**Excerpt**
# # # # # # #
Byron Hsieh

Posted on Jan 4

Kafka Consumer Rebalancing: From Stop-the-World to Cooperative Protocol

#kafka #java #tutorial #backend

Introduction

When learning about Kafka consumer groups, I discovered an important concept called rebalancing - the process where Kafka redistributes partitions among consumers when the group changes.

What I learned is that when a consumer joins or leaves a group, all consumers pause briefly during the partition reassignment. This behavior isn't a bug - it's a deliberate design choice, and Kafka actually offers two different strategies for handling it.

In this article, I'll explain the two rebalancing strategies (Eager and Cooperative), show real logs from my experiments, and discuss the trade-offs to help you choose the right strategy for your use case.

This guide is based on the excellent course "Apache Kafka Series - Learn Apache Kafka for Beginners v3".
# # # # # # #
**Items**
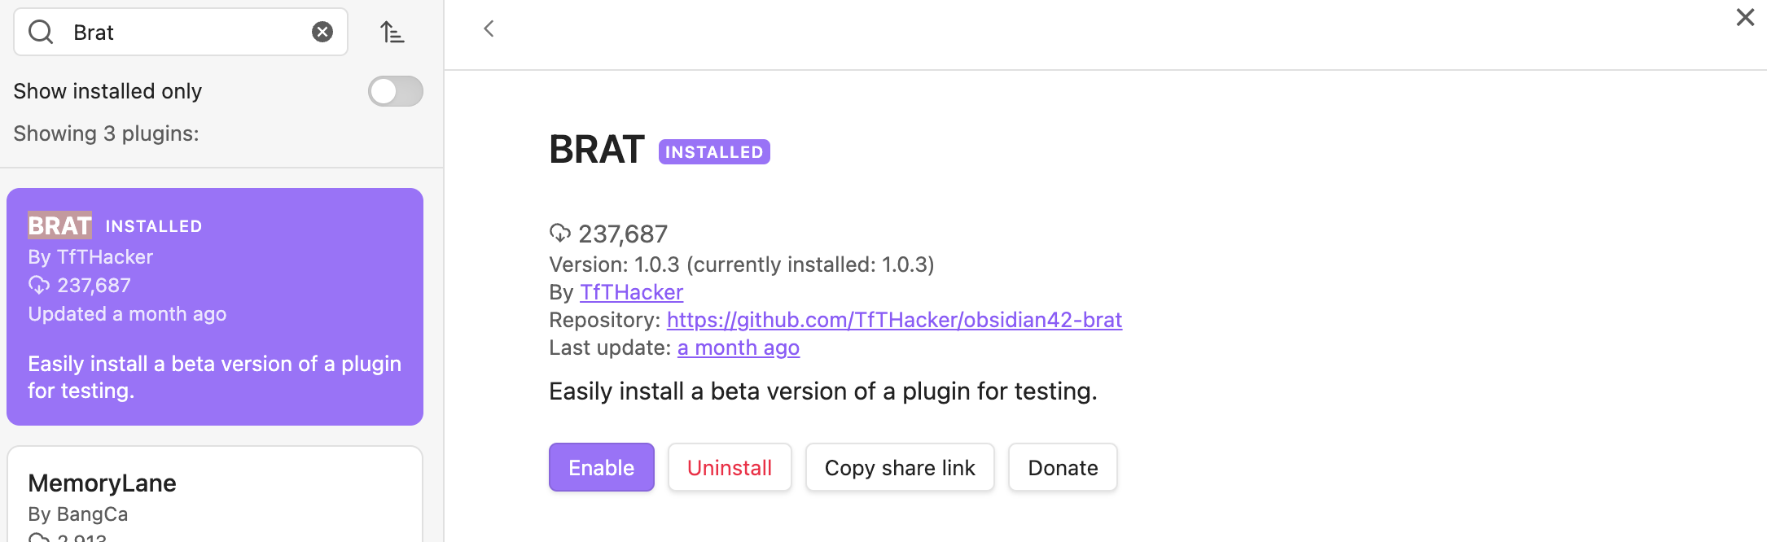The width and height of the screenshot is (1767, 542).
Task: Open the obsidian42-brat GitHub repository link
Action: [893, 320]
# # # # # # #
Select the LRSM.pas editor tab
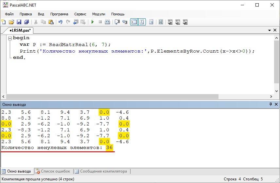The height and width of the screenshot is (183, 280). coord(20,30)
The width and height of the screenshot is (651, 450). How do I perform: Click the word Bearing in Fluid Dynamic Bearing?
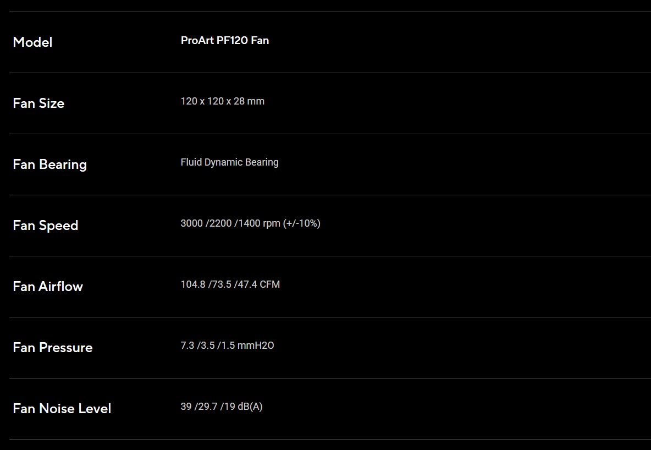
# # # # # # #
**Brief 1**
Which two rebalancing strategies does the Kafka rebalancing post say it will explain?
**Brief 2**
Carry on writing the Kafka rebalancing post from the point where it stops.

**Written reply 1**
Eager and Cooperative.

**Written reply 2**
Two Rebalancing Strategies

Kafka offers two fundamentally different approaches to rebalancing. Each has trade-offs depending on your use case.

Strategy 1: Eager Rebalance (Stop-the-World)

How It Works

Trigger event occurs (consumer joins/leaves)
ALL consumers stop consuming (stop-the-world event)
All consumers give up their partition assignments
Kafka reassigns partitions to all consumers
Consumers resume processing with new assignments

Characteristics

Simplicity:

✅ Single-step process - easy to reason about
✅ Clean state transitions - all consumers synchronized
✅ Simpler implementation and debugging

Trade-offs:

⚠️ Complete pause in processing during rebalance
⚠️ All consumers affected, even if their partitions don't change
⚠️ Local state/caches must be rebuilt after reassignment

When to Use

Eager rebalancing works well when:

Small consumer groups (2-5 consumers)
Infrequent scaling events
Rebalance duration is acceptable (typically seconds)
Simplicity is valued over minimal disruption
Consumers are stateless or have minimal state

When Does Rebalancing Trigger?

Consumer joins or leaves the group
Consumer crashes or becomes unresponsive
session.timeout.ms expires

Strategy 2: Cooperative Rebalance (Incremental)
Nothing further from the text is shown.